Short task:
Copy the entries below line for line, without changing anything.

Record set:
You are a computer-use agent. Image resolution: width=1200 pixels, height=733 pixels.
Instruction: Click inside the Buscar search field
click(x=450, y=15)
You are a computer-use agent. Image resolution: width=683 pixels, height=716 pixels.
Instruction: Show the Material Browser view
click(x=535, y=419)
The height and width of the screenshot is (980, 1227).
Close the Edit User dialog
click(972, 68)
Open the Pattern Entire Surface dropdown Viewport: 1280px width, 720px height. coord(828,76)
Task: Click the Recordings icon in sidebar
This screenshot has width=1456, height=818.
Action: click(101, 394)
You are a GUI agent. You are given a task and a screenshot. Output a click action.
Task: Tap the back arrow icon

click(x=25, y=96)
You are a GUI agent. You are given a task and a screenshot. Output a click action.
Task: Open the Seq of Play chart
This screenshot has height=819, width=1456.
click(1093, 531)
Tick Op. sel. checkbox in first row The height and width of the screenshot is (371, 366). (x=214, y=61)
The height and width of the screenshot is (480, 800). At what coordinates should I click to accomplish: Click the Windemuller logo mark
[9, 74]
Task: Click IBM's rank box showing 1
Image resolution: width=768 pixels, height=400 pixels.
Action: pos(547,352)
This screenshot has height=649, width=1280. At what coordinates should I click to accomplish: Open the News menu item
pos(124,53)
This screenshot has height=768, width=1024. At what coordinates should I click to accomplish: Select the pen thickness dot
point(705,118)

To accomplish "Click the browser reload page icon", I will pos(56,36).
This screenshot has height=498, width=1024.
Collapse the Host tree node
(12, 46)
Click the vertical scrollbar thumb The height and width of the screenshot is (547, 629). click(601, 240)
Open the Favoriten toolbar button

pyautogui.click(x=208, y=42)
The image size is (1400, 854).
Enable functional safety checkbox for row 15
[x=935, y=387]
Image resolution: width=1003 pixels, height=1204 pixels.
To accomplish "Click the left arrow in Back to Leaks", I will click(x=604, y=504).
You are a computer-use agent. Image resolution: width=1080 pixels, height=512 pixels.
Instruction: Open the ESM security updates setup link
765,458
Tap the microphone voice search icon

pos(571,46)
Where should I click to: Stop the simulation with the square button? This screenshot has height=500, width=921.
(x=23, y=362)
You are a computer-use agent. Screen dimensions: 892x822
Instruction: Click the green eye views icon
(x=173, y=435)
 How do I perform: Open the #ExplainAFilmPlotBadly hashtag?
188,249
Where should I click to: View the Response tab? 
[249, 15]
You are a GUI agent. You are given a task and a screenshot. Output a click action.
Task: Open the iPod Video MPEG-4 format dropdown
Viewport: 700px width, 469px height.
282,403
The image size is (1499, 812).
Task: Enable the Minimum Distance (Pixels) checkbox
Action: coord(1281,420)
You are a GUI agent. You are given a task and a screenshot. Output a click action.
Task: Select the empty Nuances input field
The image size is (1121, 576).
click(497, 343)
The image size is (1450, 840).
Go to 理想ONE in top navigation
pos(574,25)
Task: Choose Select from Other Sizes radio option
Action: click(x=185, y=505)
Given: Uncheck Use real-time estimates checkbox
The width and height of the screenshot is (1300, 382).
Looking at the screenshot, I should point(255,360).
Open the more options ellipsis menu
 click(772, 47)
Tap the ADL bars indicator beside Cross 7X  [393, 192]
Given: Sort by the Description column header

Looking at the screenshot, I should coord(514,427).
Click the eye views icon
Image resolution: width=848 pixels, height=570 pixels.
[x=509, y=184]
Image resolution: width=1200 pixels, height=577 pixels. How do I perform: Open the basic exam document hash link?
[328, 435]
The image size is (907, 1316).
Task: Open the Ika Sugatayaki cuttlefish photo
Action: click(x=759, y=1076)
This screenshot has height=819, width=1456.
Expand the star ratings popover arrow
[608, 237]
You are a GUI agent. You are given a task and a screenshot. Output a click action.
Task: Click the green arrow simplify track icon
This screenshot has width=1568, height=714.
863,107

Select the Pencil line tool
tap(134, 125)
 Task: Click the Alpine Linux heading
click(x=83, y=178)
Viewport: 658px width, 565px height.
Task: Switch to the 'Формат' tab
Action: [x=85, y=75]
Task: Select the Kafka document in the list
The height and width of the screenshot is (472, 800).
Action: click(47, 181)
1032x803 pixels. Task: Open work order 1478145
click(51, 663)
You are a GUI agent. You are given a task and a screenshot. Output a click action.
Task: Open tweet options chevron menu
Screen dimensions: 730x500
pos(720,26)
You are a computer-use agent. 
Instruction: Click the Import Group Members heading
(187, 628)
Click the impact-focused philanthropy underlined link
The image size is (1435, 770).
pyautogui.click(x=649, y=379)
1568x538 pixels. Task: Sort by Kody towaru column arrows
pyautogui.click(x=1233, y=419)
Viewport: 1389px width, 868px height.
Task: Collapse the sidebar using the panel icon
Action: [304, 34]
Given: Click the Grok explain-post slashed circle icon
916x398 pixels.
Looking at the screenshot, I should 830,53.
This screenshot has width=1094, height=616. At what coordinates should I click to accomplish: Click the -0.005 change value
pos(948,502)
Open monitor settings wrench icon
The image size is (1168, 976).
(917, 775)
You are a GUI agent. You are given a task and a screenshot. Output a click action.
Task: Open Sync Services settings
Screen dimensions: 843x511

Full output:
You are a computer-use agent. Image resolution: width=1200 pixels, height=733 pixels.
Instruction: Click inside the Buscar search field
click(x=450, y=15)
You are a computer-use agent. Image resolution: width=683 pixels, height=716 pixels.
Instruction: Show the Material Browser view
click(x=535, y=419)
The height and width of the screenshot is (980, 1227).
Close the Edit User dialog
click(972, 68)
Open the Pattern Entire Surface dropdown Viewport: 1280px width, 720px height. coord(828,76)
Task: Click the Recordings icon in sidebar
This screenshot has width=1456, height=818.
Action: click(101, 394)
You are a GUI agent. You are given a task and a screenshot. Output a click action.
Task: Tap the back arrow icon

click(x=25, y=96)
You are a GUI agent. You are given a task and a screenshot. Output a click action.
Task: Open the Seq of Play chart
This screenshot has height=819, width=1456.
click(1093, 531)
Tick Op. sel. checkbox in first row The height and width of the screenshot is (371, 366). (x=214, y=61)
The height and width of the screenshot is (480, 800). At what coordinates should I click to accomplish: Click the Windemuller logo mark
[9, 74]
Task: Click IBM's rank box showing 1
Image resolution: width=768 pixels, height=400 pixels.
Action: pos(547,352)
This screenshot has height=649, width=1280. At what coordinates should I click to accomplish: Open the News menu item
pos(124,53)
This screenshot has height=768, width=1024. At what coordinates should I click to accomplish: Select the pen thickness dot
point(705,118)

To accomplish "Click the browser reload page icon", I will pos(56,36).
This screenshot has height=498, width=1024.
Collapse the Host tree node
(12, 46)
Click the vertical scrollbar thumb The height and width of the screenshot is (547, 629). click(601, 240)
Open the Favoriten toolbar button

pyautogui.click(x=208, y=42)
The image size is (1400, 854).
Enable functional safety checkbox for row 15
[x=935, y=387]
Image resolution: width=1003 pixels, height=1204 pixels.
To accomplish "Click the left arrow in Back to Leaks", I will click(x=604, y=504).
You are a computer-use agent. Image resolution: width=1080 pixels, height=512 pixels.
Instruction: Open the ESM security updates setup link
765,458
Tap the microphone voice search icon

pos(571,46)
Where should I click to: Stop the simulation with the square button? This screenshot has height=500, width=921.
(x=23, y=362)
You are a computer-use agent. Screen dimensions: 892x822
Instruction: Click the green eye views icon
(x=173, y=435)
 How do I perform: Open the #ExplainAFilmPlotBadly hashtag?
188,249
Where should I click to: View the Response tab? 
[249, 15]
You are a GUI agent. You are given a task and a screenshot. Output a click action.
Task: Open the iPod Video MPEG-4 format dropdown
Viewport: 700px width, 469px height.
282,403
The image size is (1499, 812).
Task: Enable the Minimum Distance (Pixels) checkbox
Action: coord(1281,420)
You are a GUI agent. You are given a task and a screenshot. Output a click action.
Task: Select the empty Nuances input field
The image size is (1121, 576).
click(497, 343)
The image size is (1450, 840).
Go to 理想ONE in top navigation
pos(574,25)
Task: Choose Select from Other Sizes radio option
Action: click(x=185, y=505)
Given: Uncheck Use real-time estimates checkbox
The width and height of the screenshot is (1300, 382).
Looking at the screenshot, I should point(255,360).
Open the more options ellipsis menu
 click(772, 47)
Tap the ADL bars indicator beside Cross 7X  [393, 192]
Given: Sort by the Description column header

Looking at the screenshot, I should coord(514,427).
Click the eye views icon
Image resolution: width=848 pixels, height=570 pixels.
[x=509, y=184]
Image resolution: width=1200 pixels, height=577 pixels. How do I perform: Open the basic exam document hash link?
[328, 435]
The image size is (907, 1316).
Task: Open the Ika Sugatayaki cuttlefish photo
Action: click(x=759, y=1076)
This screenshot has height=819, width=1456.
Expand the star ratings popover arrow
[608, 237]
You are a GUI agent. You are given a task and a screenshot. Output a click action.
Task: Click the green arrow simplify track icon
This screenshot has width=1568, height=714.
863,107

Select the Pencil line tool
tap(134, 125)
 Task: Click the Alpine Linux heading
click(x=83, y=178)
Viewport: 658px width, 565px height.
Task: Switch to the 'Формат' tab
Action: [x=85, y=75]
Task: Select the Kafka document in the list
The height and width of the screenshot is (472, 800).
Action: click(47, 181)
1032x803 pixels. Task: Open work order 1478145
click(51, 663)
You are a GUI agent. You are given a task and a screenshot. Output a click action.
Task: Open tweet options chevron menu
Screen dimensions: 730x500
pos(720,26)
You are a computer-use agent. 
Instruction: Click the Import Group Members heading
(187, 628)
Click the impact-focused philanthropy underlined link
The image size is (1435, 770).
pyautogui.click(x=649, y=379)
1568x538 pixels. Task: Sort by Kody towaru column arrows
pyautogui.click(x=1233, y=419)
Viewport: 1389px width, 868px height.
Task: Collapse the sidebar using the panel icon
Action: [304, 34]
Given: Click the Grok explain-post slashed circle icon
916x398 pixels.
Looking at the screenshot, I should 830,53.
This screenshot has width=1094, height=616. At what coordinates should I click to accomplish: Click the -0.005 change value
pos(948,502)
Open monitor settings wrench icon
The image size is (1168, 976).
(917, 775)
You are a GUI agent. You are given a task and a screenshot. Output a click action.
Task: Open Sync Services settings
Screen dimensions: 843x511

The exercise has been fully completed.